Once again, climate and extraterrestrial impacts have proven to be powerful drivers of the course of history and prehistory.
About 20,000 years ago was the peak of the ice age called the Last Glacial Maximum (LGM). That ice age was winding down when all of the sudden the "Younger Dryas", "a climatic period of extreme cooling that began around 12,800 ago and lasted about 1,400 years", began.
According to the lead author of a new study, Christopher Moore: "the Younger-Dryas coincides with the end of Clovis culture and the extinction of more than 35 species of ice-age animals. Moore says while evidence has shown that some of the animals were on the decline before Younger-Dryas, virtually none are found after it. Moore says that would indicate an extinction event for North America." The animals that went extinct included the mastodon, mammoth and saber-toothed tiger.
Now elevated platinum deposits at eleven Clovis archaeological sites and in the Greenland Ice sheet, all at the beginning of the Younger Dryas event suggest that "the most likely source of such platinum enrichment was from the impact of an extraterrestrial object," according to Moore, probably by a comet or asteroid about two-thirds of a mile in diameter. This would be much smaller than the CT boundary impact 65 million years ago that killed the dinosaurs, however, and no impact crater has been identified. According to the paper, these findings are corroborated previous study, Andronikov et al., that "investigated sediments from Belgium, the Netherlands, Lithuania, and NW Russia near Finland, reporting sharp YDB enrichment in Pt at the YD onset, as well as other meteoritic elements such as nickel, chromium, copper, and iridium."
The literature review explains that:
The Younger Dryas impact hypothesis proposed a causal link between a cosmic impact event and a) the onset of the YD climate cooling episode at ~12,800 calendar years BP, b) a peak in continental-scale biomass burning, c) extinction of more than 35 genera of North American Pleistocene megafauna, and d) the demise of the Paleoindian Clovis technocomplex. . . . Researchers have also hypothesized a human population decline or demographic shift immediately following the disappearance of the Clovis technocomplex at the YD onset.There was already substantial evidence linking this to an extraterrestrial impact at a quite narrow and well defined point in time according to literature review:
In support of those links, several studies have reported an exotic assemblage of impact-related proxies in a widely-distributed layer at the YDB, dating to 12,800 ± 150 Cal B.P. Impact proxies reported for YDB sites include but are not limited to high-temperature iron and silica-rich magnetic spherules, nanodiamonds, aciniform carbon (soot), high-temperature melt-glass, and elevated, above-background concentrations of nickel, osmium, and iridium. . . . Another investigation demonstrated the synchroneity of the YDB layer throughout its geographic range based on Bayesian modeling of data from 23 stratigraphic sections and 354 dates from 12 countries. The modeled YDB age range is 12,835–12,735 Cal B.P. (at 95% probability).

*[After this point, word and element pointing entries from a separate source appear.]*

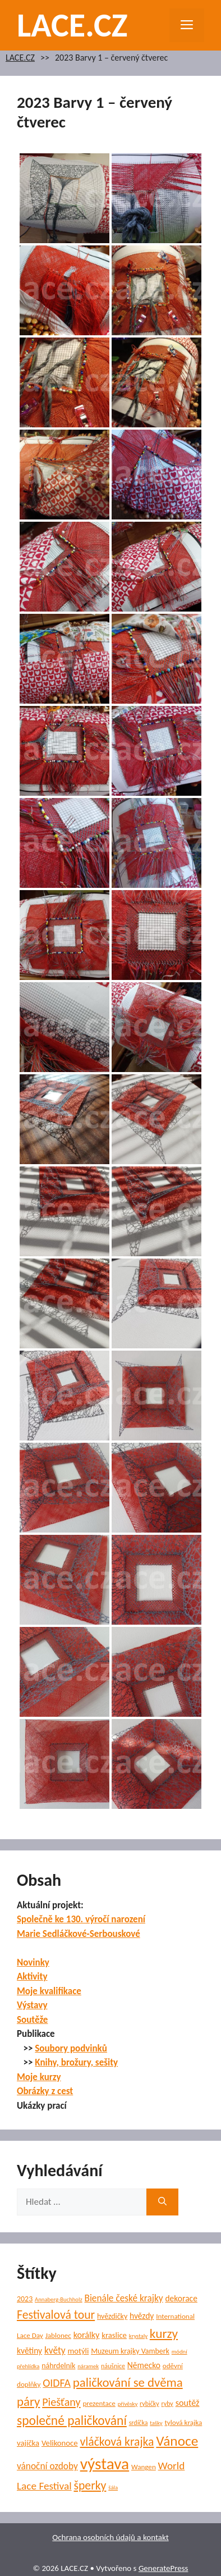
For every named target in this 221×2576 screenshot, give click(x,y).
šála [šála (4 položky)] (113, 2487)
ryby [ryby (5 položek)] (167, 2404)
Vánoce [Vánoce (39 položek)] (177, 2441)
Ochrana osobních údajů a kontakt (110, 2537)
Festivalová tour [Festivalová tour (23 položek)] (56, 2314)
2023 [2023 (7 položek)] (25, 2299)
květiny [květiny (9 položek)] (29, 2350)
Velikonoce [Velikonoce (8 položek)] (60, 2443)
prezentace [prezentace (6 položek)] (98, 2403)
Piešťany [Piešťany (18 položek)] (61, 2402)
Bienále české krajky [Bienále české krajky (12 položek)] (123, 2298)
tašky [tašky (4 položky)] (156, 2423)
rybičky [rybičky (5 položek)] (149, 2404)
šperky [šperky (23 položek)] (89, 2485)
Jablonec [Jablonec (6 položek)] (58, 2335)
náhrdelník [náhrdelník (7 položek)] (58, 2365)
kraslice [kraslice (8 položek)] (114, 2335)
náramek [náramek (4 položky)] (88, 2366)
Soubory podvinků (71, 2048)
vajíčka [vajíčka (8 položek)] (28, 2443)
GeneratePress (163, 2568)
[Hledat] (162, 2202)
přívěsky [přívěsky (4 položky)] (128, 2404)
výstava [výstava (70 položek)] (104, 2464)
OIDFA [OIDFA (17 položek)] (57, 2383)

The abstract and the citation to the paper are as follows:
Previously, a large platinum (Pt) anomaly was reported in the Greenland ice sheet at the Younger Dryas boundary (YDB) (12,800 Cal B.P.). In order to evaluate its geographic extent, fire-assay and inductively coupled plasma mass spectrometry (FA and ICP-MS) elemental analyses were performed on 11 widely separated archaeological bulk sedimentary sequences. We document discovery of a distinct Pt anomaly spread widely across North America and dating to the Younger Dryas (YD) onset. The apparent synchroneity of this widespread YDB Pt anomaly is consistent with Greenland Ice Sheet Project 2 (GISP2) data that indicated atmospheric input of platinum-rich dust. We expect the Pt anomaly to serve as a widely-distributed time marker horizon (datum) for identification and correlation of the onset of the YD climatic episode at 12,800 Cal B.P. This Pt datum will facilitate the dating and correlating of archaeological, paleontological, and paleoenvironmental data between sequences, especially those with limited age control.Christopher R. Moore, et al., "Widespread platinum anomaly documented at the Younger Dryas onset in North American sedimentary sequences." 7 Scientific Reports 4403 (2017).